=== SUPPLIED INFORMATION ===
..........

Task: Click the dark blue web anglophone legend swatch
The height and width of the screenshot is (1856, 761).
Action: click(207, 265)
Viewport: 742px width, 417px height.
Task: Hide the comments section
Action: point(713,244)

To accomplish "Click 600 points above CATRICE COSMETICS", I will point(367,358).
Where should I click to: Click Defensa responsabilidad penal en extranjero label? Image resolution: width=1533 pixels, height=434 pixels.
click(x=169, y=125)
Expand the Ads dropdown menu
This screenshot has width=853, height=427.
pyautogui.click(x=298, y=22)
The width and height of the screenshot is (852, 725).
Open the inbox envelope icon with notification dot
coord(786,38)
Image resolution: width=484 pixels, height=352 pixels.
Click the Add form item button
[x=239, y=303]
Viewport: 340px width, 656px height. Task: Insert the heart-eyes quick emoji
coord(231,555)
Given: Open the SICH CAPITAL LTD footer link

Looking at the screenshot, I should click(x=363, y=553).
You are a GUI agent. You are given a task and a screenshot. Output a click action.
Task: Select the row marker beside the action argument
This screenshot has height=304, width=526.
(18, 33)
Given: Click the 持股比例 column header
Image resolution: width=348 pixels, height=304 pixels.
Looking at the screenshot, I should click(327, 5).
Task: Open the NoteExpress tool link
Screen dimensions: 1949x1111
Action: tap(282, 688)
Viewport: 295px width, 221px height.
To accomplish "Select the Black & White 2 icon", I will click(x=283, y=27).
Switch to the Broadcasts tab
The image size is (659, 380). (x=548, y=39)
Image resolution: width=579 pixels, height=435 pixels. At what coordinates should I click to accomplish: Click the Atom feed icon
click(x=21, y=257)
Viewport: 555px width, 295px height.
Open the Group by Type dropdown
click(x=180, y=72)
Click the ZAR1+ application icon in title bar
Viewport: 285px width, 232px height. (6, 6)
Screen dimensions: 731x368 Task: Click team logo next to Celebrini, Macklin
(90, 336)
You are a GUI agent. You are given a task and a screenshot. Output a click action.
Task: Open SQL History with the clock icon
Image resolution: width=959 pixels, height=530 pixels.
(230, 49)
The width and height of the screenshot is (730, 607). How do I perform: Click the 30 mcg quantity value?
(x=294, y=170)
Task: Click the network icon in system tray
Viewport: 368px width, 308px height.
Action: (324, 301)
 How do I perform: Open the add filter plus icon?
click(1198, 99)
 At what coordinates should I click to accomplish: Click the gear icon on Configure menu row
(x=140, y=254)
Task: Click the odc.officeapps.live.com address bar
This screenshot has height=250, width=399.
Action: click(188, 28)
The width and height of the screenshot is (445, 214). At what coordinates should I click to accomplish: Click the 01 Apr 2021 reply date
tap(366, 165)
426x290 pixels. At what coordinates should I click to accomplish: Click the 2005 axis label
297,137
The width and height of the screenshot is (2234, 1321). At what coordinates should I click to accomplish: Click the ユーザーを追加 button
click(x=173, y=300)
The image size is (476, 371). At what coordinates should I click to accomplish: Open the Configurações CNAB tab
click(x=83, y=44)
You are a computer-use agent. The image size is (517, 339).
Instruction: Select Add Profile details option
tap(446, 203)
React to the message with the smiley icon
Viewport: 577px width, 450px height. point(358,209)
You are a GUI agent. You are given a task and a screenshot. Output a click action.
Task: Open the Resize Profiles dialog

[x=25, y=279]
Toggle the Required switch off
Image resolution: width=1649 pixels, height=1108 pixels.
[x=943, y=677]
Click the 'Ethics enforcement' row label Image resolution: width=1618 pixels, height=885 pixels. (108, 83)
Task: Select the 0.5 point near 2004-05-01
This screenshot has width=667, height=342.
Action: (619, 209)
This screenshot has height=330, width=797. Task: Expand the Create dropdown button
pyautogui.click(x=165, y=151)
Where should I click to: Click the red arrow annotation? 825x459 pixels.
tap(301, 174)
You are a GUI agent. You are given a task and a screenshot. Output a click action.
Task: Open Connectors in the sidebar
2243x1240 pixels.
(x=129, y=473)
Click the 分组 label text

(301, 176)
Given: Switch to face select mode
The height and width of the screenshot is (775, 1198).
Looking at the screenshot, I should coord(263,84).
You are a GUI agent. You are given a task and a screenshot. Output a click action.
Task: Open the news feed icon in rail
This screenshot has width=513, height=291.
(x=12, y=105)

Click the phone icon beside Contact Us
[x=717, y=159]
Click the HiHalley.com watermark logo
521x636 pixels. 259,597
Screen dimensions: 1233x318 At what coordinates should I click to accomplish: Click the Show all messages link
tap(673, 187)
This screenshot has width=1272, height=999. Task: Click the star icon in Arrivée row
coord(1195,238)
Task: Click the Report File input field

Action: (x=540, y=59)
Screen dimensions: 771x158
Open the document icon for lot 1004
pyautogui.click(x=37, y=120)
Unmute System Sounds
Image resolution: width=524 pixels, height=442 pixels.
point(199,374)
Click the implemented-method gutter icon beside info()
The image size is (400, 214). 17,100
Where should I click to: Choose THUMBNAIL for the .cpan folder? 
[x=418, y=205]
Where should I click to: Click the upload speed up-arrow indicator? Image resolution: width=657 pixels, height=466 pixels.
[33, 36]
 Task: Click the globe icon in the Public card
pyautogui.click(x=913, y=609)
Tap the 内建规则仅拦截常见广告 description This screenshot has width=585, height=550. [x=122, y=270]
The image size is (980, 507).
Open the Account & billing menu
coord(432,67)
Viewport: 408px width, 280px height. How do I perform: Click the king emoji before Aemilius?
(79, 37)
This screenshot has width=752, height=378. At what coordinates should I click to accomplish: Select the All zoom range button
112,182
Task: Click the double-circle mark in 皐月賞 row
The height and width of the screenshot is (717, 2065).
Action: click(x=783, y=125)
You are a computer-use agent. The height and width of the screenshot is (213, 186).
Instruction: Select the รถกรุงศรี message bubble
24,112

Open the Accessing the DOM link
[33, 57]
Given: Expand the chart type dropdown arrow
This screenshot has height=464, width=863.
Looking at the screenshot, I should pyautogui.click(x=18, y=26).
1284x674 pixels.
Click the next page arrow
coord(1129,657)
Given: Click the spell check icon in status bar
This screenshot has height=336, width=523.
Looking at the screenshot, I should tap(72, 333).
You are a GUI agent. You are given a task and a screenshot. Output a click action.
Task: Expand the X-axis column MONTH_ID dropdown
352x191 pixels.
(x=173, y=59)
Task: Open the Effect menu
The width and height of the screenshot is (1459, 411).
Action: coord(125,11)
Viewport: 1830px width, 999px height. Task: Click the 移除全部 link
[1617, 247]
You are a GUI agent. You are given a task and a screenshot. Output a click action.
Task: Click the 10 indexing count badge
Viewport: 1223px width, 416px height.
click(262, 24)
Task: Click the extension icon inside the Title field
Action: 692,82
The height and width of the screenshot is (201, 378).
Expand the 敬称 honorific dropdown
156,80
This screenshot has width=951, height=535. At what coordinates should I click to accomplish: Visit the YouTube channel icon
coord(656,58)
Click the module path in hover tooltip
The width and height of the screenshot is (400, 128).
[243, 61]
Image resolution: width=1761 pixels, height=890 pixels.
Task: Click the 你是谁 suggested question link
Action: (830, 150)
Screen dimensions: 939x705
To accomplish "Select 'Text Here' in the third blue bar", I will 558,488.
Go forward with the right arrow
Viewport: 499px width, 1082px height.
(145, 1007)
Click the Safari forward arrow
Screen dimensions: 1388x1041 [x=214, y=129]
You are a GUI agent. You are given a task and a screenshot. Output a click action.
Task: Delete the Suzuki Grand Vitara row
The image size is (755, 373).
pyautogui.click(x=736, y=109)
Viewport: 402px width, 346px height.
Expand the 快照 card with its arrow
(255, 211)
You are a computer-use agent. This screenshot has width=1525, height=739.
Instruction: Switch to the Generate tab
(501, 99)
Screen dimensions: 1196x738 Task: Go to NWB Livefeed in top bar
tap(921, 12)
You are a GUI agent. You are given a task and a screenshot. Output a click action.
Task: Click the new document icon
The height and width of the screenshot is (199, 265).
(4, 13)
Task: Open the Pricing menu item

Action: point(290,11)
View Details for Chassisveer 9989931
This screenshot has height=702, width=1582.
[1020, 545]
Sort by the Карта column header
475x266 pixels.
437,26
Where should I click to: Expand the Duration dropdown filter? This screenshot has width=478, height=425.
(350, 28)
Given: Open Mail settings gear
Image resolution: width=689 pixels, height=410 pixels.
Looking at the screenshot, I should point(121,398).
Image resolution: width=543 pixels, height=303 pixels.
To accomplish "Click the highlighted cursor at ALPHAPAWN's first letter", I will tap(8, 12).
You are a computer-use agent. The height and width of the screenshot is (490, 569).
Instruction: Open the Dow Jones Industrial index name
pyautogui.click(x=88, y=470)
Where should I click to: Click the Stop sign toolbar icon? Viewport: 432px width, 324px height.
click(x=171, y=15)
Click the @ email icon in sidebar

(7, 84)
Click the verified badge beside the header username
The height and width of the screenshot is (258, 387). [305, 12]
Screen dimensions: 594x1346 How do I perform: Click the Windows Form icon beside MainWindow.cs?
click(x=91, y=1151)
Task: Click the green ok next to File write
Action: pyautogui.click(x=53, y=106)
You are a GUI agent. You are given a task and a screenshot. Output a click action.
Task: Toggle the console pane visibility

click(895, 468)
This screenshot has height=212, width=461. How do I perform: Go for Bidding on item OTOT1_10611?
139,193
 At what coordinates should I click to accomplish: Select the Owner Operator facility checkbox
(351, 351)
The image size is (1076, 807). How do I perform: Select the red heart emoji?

..........

=== WHAT IS BEING ASKED ===
Pick out every line in the rows above that contains the word "Expand".

=== RESPONSE ===
Expand the Ads dropdown menu
This screenshot has height=330, width=797. Task: Expand the Create dropdown button
Given: Expand the chart type dropdown arrow
Task: Expand the X-axis column MONTH_ID dropdown
Expand the 敬称 honorific dropdown
Expand the 快照 card with its arrow
Where should I click to: Expand the Duration dropdown filter? This screenshot has width=478, height=425.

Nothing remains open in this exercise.